TELL YOUR DIGITIZER THAT THE DESIGN WILL BE USED ON A FINISHED CAP
If you are considering running a design on a cap, be sure to let your digitizer know beforehand. This file could also be quite suitable for other uses, such as bulky-knit sweaters. The special programming techniques used by your digitizer can include extra underlay, additional column width where needed, reduction or elimination of some outlining and outlining in sections to maintain registration. Remember that tiny lettering is not practical when embroidering on finished caps. If a design is very detailed, you may need to create versions that do not compromise the desired look, yet will allow you to achieve reasonable production efficiency.
In some instances, the same programming will work for golf shirts as well as caps, particularly in a bold design. More often, however, it is necessary to customize the program to the vastly different requirements of cap embroidery. A file improperly designed for cap embroidery can result in almost constant thread breaks and a shabby embroidery job.
WHEN EMBROIDERING WITH CAP FRAMES, SLOWER IS FASTER.
The dynamics of embroidery on a curved surface are very different than on a flat surface. The machine has been modified in most instances with a raised throat plate. Some machines also need parameter setting changes to alter the timing of the pantograph’s movement in relation to the needle penetrations. The machine requires more time to recover from these movements, as well as more time for the needle to clear the higher throat plate. It is best to run the machine at a moderate speed. Experimentation will help determine the best speed for your own machine. Generally, you will achieve the best results at 500 spm or fewer.
If you find yourself with ragged columns, lost detail or poor coverage, try various toppings to improve embroidery quality. These include heat- and water-soluble varieties, as well as common drycleaner’s bags and tear-away backing. For twill or corduroy caps that are allowing small lettering to fall into the ribs, try a water-soluble topping, and remove with steam. If you have a detailed design to apply to a wide-wale corduroy, good results may be achieved with a heat-disintegrating fabric topping. The topping fabric remains under the embroidery itself after the excess has been removed by placing the cap under a cap heat press. (These presses are commonly used to apply heat transfers.)
When embroidery coverage is poor, try using tear-away backing as a topping in this manner. Choose a color of tear-away that will be of the most help to the design, generally the color closest to the predominant fill color. For example, if you are getting poor coverage using white thread on a black corduroy cap, you will want to use white tear-away. Lay or tape the tear-away to the cap front and embroider the underlay portion of the fill.
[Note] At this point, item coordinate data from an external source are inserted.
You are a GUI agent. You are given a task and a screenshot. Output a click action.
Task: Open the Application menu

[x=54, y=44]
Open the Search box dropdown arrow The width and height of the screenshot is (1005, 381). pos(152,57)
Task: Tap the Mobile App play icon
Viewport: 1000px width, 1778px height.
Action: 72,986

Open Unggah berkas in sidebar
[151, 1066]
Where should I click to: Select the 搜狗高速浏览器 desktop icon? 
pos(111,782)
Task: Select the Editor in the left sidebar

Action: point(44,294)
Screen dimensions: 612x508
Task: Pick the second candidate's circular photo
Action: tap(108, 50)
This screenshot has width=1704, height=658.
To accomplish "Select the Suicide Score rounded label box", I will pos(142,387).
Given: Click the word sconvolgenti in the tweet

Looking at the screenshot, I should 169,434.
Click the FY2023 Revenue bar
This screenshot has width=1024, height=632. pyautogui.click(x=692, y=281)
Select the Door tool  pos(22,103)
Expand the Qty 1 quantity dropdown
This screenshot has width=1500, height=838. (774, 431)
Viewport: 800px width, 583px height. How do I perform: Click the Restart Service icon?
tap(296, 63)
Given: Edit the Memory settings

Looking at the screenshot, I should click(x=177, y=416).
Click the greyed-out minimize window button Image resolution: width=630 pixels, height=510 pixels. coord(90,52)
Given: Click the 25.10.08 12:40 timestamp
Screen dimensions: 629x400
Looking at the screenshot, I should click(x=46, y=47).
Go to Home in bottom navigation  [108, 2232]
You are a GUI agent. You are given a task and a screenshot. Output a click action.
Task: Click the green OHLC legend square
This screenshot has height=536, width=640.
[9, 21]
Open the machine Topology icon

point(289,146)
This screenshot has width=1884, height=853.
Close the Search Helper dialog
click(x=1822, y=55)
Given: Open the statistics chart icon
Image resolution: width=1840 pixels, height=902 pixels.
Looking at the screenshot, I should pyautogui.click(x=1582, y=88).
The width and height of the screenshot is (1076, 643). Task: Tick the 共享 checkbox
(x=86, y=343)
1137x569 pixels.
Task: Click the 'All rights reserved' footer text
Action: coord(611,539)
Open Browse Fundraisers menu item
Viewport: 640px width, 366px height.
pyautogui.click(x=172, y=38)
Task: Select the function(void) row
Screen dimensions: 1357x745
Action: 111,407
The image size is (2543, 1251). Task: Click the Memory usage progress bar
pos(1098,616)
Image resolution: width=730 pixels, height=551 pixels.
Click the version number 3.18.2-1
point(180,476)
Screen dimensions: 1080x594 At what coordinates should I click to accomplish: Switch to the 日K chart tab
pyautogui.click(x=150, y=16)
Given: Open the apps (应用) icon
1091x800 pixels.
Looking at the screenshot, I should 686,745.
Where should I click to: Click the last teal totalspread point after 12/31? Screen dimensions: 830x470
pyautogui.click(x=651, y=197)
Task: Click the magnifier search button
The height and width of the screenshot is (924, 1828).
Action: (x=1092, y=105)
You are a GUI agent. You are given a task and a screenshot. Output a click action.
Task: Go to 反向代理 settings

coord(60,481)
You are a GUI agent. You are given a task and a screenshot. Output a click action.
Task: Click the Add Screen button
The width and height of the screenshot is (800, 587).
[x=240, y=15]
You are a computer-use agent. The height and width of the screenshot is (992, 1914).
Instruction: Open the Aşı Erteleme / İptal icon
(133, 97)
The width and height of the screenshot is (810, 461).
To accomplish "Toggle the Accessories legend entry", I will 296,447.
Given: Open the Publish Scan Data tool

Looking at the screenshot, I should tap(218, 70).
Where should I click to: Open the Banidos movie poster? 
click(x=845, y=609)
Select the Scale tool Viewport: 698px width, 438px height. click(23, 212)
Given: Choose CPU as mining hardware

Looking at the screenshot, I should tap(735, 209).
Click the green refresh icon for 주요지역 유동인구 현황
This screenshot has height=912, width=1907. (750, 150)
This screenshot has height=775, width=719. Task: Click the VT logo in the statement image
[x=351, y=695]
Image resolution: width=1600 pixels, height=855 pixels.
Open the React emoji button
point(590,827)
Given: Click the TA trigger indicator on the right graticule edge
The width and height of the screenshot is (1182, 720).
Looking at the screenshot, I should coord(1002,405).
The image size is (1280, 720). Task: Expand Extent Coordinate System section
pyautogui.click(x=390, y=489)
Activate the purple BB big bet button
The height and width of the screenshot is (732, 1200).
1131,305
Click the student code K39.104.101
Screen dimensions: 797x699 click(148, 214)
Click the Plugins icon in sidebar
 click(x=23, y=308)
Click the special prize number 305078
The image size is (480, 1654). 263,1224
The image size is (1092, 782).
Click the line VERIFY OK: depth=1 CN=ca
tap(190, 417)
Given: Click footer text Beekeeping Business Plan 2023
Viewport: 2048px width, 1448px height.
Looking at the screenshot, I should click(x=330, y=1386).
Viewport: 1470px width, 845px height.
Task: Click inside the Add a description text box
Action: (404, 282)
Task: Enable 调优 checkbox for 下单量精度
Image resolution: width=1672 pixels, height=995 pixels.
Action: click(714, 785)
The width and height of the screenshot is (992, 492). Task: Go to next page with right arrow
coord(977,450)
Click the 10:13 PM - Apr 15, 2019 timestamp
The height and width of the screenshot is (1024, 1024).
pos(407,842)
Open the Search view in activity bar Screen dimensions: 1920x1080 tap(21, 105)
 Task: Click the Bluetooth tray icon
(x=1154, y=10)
Remove the tear-away and complete the design. The tearaway will remain beneath the embroidery for the life of the cap, assuring that the pile or nap will always be held below the surface of the embroidery. In lieu of a topping, you may choose to use a larger thread size, say a size 30, for fill areas on this type of cap surface. Detail colors on top of the fill areas will still be best executed with a size 40.